WHAT TO DO: What you should write out is every line from the one containing "1520x598 pixels." to the end of the data, exactly and with nothing else.

EXCERPTED DATA:

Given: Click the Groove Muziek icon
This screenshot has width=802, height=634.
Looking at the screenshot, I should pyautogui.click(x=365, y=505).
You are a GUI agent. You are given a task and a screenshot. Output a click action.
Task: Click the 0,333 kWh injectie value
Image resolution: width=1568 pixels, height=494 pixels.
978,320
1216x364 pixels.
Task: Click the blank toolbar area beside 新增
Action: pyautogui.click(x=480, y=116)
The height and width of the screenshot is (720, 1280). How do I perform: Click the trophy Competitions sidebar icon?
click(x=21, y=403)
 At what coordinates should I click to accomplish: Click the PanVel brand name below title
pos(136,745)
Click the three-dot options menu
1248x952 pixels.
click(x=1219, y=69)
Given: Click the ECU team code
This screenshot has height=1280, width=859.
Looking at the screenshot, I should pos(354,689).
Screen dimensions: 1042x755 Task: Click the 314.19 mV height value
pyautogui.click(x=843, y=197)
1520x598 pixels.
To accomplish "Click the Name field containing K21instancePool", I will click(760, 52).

REPLY:
1520x598 pixels.
To accomplish "Click the Name field containing K21instancePool", I will click(760, 52).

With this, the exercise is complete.